Lo cierto es que ella volvió a Martínez y sobrevivió un tiempo vendiendo sus joyas; después se unió a un rumano, y se trasladó a vivir a la ciudad de Mendoza. Ese hombre luego murió, y ella quedó viviendo sola en la ciudad, auxiliada por un compatriota dueño de una bodega, y algunas personas de la sociedad mendocina. Sus últimos tiempos los pasó alquilando una habitación en una casa de la calle San Martín, en Godoy Cruz, frente a la bodega Arizu. Allí terminó sus días. Era ya una anciana de porte distinguido, que aún poseía algo de la belleza de otros tiempos. Una noche del invierno de 1958, mandó traer una botella de champagne, brindó con el matrimonio que cuidaba la casa, y al otro día amaneció muerta.
* Dolores Candelaria Mora Vega (1866-1936), a quien los argentinos conocemos con el nombre de Lola Mora, fue una famosa escultora que realizó importantes obras en distintos lugares del mundo. Las creaciones de esta notable y singular mujer han dado que hablar. En 1900 le fueron encargados por el gobierno los relieves que adornan la histórica Casa de Tucumán. Luego, en 1906 presentó su “Fuente de Las Nereidas”, obra efectuada por encargo de la Municipalidad de Buenos Aires, la cual resultó muy atrevida (considerada “libidinosa”) para el gusto de la época. Finalmente, dicha obra que originalmente, estuvo emplazada cerca de la Casa Rosada, fue trasladada a la Costanera Sur, lugar donde se encuentra actualmente.
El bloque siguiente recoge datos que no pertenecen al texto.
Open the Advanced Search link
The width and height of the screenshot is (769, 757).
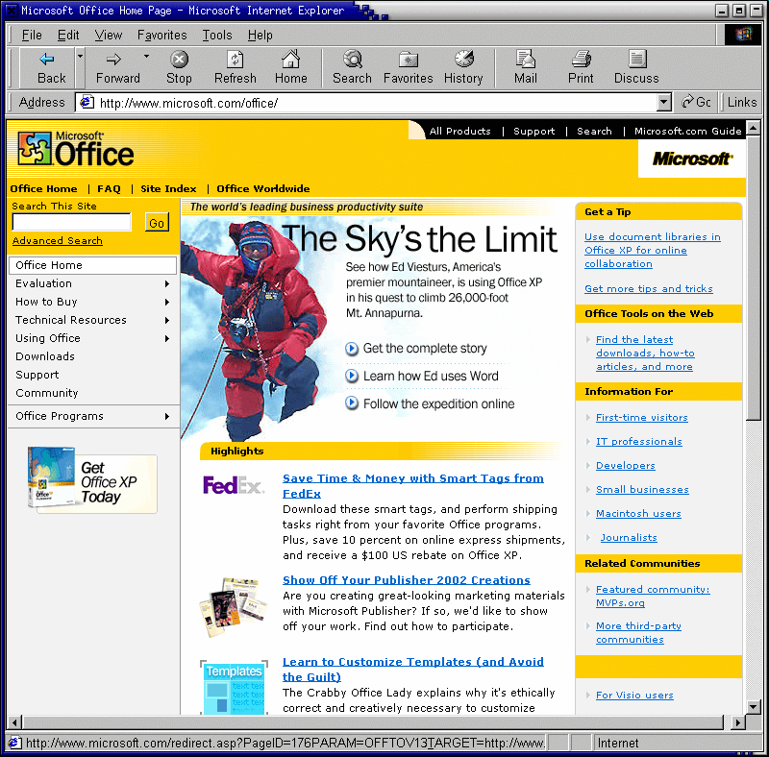(x=58, y=241)
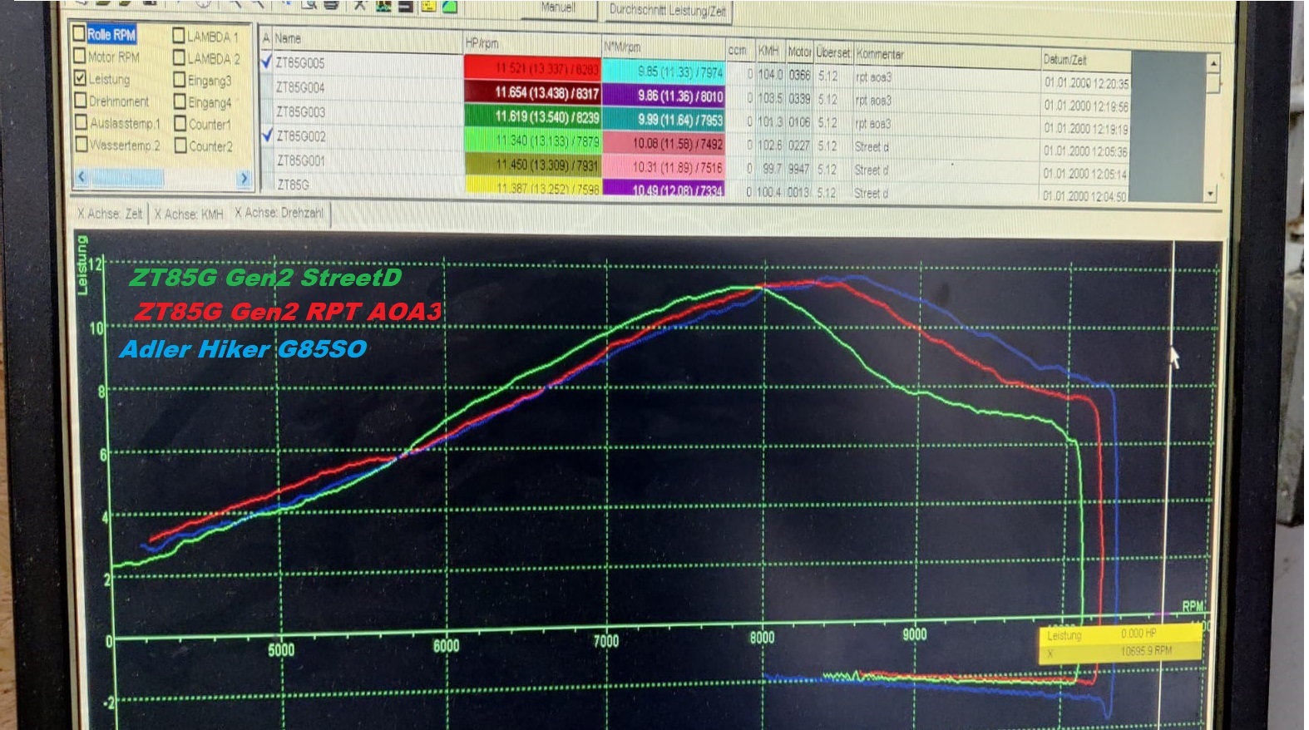This screenshot has height=730, width=1309.
Task: Switch to the X Achse: KMH tab
Action: [189, 215]
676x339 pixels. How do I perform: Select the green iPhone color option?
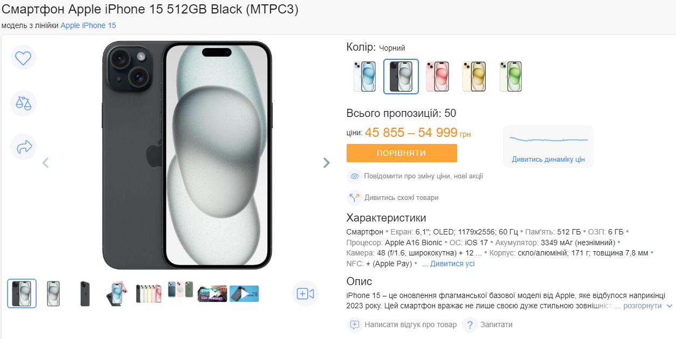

Lo cierto es que la escultora fue una talentosa e incomprendida mujer, cuyas actividades no se limitaron al arte: fue una visionaria que realizó proyectos de avanzada en otros ámbitos. Su casa natal en Salta es en la actualidad un Monumento Histórico Nacional. Tenía una costumbre que molestaba a las damas moralistas de la época: gustábale trabajar luciendo unos originales pantalones.
Esta mujer fue vinculada sentimentalmente en repetidas ocasiones al General Roca. Las imágenes que conocemos de ella a través de fotografías de la época nos muestran a una jovencita de rasgos delicados y suave belleza. El General la favoreció en reiteradas ocasiones y visitó su estudio en Roma. Realmente, no está comprobado fehacientemente que entre ellos haya existido alguna relación más íntima que una mera amistad.